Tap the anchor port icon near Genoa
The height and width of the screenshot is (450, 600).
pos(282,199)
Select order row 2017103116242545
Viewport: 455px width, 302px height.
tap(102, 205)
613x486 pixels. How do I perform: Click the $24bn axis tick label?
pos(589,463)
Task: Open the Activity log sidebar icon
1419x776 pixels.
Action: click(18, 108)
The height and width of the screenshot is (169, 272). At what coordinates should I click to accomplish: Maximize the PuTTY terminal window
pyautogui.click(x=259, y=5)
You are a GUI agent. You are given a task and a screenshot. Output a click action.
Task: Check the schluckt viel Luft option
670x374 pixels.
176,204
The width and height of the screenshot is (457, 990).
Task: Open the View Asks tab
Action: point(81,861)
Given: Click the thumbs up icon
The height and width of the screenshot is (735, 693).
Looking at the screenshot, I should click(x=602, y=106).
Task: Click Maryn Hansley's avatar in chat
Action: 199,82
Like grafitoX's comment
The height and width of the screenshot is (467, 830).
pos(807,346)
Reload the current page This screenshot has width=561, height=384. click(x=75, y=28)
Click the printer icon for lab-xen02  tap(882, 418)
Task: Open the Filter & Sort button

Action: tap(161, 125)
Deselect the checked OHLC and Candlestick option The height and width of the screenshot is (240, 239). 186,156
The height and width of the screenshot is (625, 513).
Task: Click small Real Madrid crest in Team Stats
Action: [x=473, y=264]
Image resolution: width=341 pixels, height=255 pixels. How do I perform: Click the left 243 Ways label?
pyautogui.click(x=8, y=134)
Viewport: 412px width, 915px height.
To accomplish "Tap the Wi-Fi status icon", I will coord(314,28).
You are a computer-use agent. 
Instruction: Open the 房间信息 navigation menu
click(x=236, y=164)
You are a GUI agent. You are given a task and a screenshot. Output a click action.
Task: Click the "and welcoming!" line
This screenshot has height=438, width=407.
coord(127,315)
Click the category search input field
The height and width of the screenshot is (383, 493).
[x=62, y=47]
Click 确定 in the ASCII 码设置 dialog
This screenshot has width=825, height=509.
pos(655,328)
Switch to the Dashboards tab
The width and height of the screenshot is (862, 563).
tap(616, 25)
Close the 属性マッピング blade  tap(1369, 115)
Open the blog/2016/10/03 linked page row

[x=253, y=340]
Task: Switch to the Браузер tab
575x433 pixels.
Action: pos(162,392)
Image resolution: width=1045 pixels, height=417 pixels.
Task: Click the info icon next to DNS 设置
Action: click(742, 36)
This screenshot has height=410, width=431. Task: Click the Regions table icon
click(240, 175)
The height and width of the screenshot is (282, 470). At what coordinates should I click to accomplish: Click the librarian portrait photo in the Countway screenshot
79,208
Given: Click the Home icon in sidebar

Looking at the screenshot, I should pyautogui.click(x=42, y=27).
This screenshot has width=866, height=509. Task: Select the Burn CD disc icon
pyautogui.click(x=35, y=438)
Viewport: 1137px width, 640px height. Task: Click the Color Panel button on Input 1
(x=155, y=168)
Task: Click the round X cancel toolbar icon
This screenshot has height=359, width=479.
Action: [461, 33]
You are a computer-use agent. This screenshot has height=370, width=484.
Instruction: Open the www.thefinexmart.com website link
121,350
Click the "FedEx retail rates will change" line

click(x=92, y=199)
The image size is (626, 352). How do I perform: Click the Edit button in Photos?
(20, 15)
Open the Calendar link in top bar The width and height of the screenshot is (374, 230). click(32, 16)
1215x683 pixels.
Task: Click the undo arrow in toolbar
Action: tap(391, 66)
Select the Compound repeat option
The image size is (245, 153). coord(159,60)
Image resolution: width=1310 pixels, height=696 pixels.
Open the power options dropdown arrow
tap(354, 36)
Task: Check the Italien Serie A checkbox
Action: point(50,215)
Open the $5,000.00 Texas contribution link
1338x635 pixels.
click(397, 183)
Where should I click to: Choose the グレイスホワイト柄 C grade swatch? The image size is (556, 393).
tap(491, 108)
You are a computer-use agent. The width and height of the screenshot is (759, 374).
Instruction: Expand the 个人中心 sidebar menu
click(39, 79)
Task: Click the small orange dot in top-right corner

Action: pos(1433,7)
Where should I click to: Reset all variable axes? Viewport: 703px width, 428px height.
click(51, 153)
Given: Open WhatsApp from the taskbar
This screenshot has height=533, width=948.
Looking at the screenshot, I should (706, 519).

==========

▶ _YOUR OBJECTIVE_
Copy all of the records above, line for line, without changing anything.

▶ _ANSWER TO THE PROBLEM_
Tap the anchor port icon near Genoa
The height and width of the screenshot is (450, 600).
pos(282,199)
Select order row 2017103116242545
Viewport: 455px width, 302px height.
tap(102, 205)
613x486 pixels. How do I perform: Click the $24bn axis tick label?
pos(589,463)
Task: Open the Activity log sidebar icon
1419x776 pixels.
Action: click(18, 108)
The height and width of the screenshot is (169, 272). At what coordinates should I click to accomplish: Maximize the PuTTY terminal window
pyautogui.click(x=259, y=5)
You are a GUI agent. You are given a task and a screenshot. Output a click action.
Task: Check the schluckt viel Luft option
670x374 pixels.
176,204
The width and height of the screenshot is (457, 990).
Task: Open the View Asks tab
Action: point(81,861)
Given: Click the thumbs up icon
The height and width of the screenshot is (735, 693).
Looking at the screenshot, I should click(x=602, y=106).
Task: Click Maryn Hansley's avatar in chat
Action: 199,82
Like grafitoX's comment
The height and width of the screenshot is (467, 830).
pos(807,346)
Reload the current page This screenshot has width=561, height=384. click(x=75, y=28)
Click the printer icon for lab-xen02  tap(882, 418)
Task: Open the Filter & Sort button

Action: tap(161, 125)
Deselect the checked OHLC and Candlestick option The height and width of the screenshot is (240, 239). 186,156
The height and width of the screenshot is (625, 513).
Task: Click small Real Madrid crest in Team Stats
Action: [x=473, y=264]
Image resolution: width=341 pixels, height=255 pixels. How do I perform: Click the left 243 Ways label?
pyautogui.click(x=8, y=134)
Viewport: 412px width, 915px height.
To accomplish "Tap the Wi-Fi status icon", I will coord(314,28).
You are a computer-use agent. 
Instruction: Open the 房间信息 navigation menu
click(x=236, y=164)
You are a GUI agent. You are given a task and a screenshot. Output a click action.
Task: Click the "and welcoming!" line
This screenshot has height=438, width=407.
coord(127,315)
Click the category search input field
The height and width of the screenshot is (383, 493).
[x=62, y=47]
Click 确定 in the ASCII 码设置 dialog
This screenshot has width=825, height=509.
pos(655,328)
Switch to the Dashboards tab
The width and height of the screenshot is (862, 563).
tap(616, 25)
Close the 属性マッピング blade  tap(1369, 115)
Open the blog/2016/10/03 linked page row

[x=253, y=340]
Task: Switch to the Браузер tab
575x433 pixels.
Action: pos(162,392)
Image resolution: width=1045 pixels, height=417 pixels.
Task: Click the info icon next to DNS 设置
Action: click(742, 36)
This screenshot has height=410, width=431. Task: Click the Regions table icon
click(240, 175)
The height and width of the screenshot is (282, 470). At what coordinates should I click to accomplish: Click the librarian portrait photo in the Countway screenshot
79,208
Given: Click the Home icon in sidebar

Looking at the screenshot, I should pyautogui.click(x=42, y=27).
This screenshot has width=866, height=509. Task: Select the Burn CD disc icon
pyautogui.click(x=35, y=438)
Viewport: 1137px width, 640px height. Task: Click the Color Panel button on Input 1
(x=155, y=168)
Task: Click the round X cancel toolbar icon
This screenshot has height=359, width=479.
Action: [461, 33]
You are a computer-use agent. This screenshot has height=370, width=484.
Instruction: Open the www.thefinexmart.com website link
121,350
Click the "FedEx retail rates will change" line

click(x=92, y=199)
The image size is (626, 352). How do I perform: Click the Edit button in Photos?
(20, 15)
Open the Calendar link in top bar The width and height of the screenshot is (374, 230). click(32, 16)
1215x683 pixels.
Task: Click the undo arrow in toolbar
Action: tap(391, 66)
Select the Compound repeat option
The image size is (245, 153). coord(159,60)
Image resolution: width=1310 pixels, height=696 pixels.
Open the power options dropdown arrow
tap(354, 36)
Task: Check the Italien Serie A checkbox
Action: point(50,215)
Open the $5,000.00 Texas contribution link
1338x635 pixels.
click(397, 183)
Where should I click to: Choose the グレイスホワイト柄 C grade swatch? The image size is (556, 393).
tap(491, 108)
You are a computer-use agent. The width and height of the screenshot is (759, 374).
Instruction: Expand the 个人中心 sidebar menu
click(39, 79)
Task: Click the small orange dot in top-right corner

Action: pos(1433,7)
Where should I click to: Reset all variable axes? Viewport: 703px width, 428px height.
click(51, 153)
Given: Open WhatsApp from the taskbar
This screenshot has height=533, width=948.
Looking at the screenshot, I should (706, 519).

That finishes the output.